◆ Metin alıntısı:
= = = = =

Yukarıda açıkladığım nedenlerden dolayı, niyet ve eylemsellik bakımından Gezi Olayları sırasında barışçıl faaliyetlerde bulunmuş yüz binlerce kişiden bir farkım olmadığını belirtir, tahliyemi ve beraatımı talep ederim.”
YİĞİT AKSAKOĞLU: HİÇBİR DÖNEMDE DEMOKRASİYE KARŞI YÖNETİMDEN TARAF OLMADIM
Kavala’nın ardından Yiğit Aksakoğlu savunması ile devam etti.

= = = = =

◆ Kayıt listesi:
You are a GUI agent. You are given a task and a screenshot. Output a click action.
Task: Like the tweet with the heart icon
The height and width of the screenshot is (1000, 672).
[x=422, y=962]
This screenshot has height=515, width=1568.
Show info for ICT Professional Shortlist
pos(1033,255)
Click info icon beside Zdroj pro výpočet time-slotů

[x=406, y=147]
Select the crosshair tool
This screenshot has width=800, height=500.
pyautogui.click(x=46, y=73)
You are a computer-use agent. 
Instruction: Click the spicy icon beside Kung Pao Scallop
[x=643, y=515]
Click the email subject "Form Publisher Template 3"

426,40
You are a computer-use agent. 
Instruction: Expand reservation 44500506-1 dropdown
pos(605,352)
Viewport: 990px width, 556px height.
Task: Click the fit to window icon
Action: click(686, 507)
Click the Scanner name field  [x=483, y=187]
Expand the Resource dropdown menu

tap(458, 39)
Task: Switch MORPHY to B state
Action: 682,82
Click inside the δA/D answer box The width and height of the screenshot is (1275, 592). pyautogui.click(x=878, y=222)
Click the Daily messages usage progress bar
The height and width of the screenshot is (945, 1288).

= = = = =

◆ Yapılacak iş:
Aşağıdaki üç ifadenin metin alıntısıyla uyuşup uyuşmadığını belirleyin; her biri için "evet" ya da "hayır" deyip kararı veren ifadeyi metinden aynen aktarın.
1. İlk paragraftaki konuşmacı tahliyesini ve beraatını istiyor.
2. Yiğit Aksakoğlu, savunmasını Kavala'dan önce yaptı.
3. Yiğit Aksakoğlu, bir dönem demokrasiye karşı yönetimden yana olduğunu kabul ediyor.

◆ Beklenen yanıt:
1. Evet: "tahliyemi ve beraatımı talep ederim"
2. Hayır: "Kavala’nın ardından Yiğit Aksakoğlu savunması ile devam etti."
3. Hayır: "HİÇBİR DÖNEMDE DEMOKRASİYE KARŞI YÖNETİMDEN TARAF OLMADIM"